■ **The problem**
Each of the entries should be output exactly, with nothing left out.

Extracted information below:

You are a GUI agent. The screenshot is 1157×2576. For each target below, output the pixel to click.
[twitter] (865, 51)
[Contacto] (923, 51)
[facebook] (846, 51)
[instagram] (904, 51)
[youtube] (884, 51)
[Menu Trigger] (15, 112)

End of Extracted information.

■ **Your response**
You are a GUI agent. The screenshot is 1157×2576. For each target below, output the pixel to click.
[twitter] (865, 51)
[Contacto] (923, 51)
[facebook] (846, 51)
[instagram] (904, 51)
[youtube] (884, 51)
[Menu Trigger] (15, 112)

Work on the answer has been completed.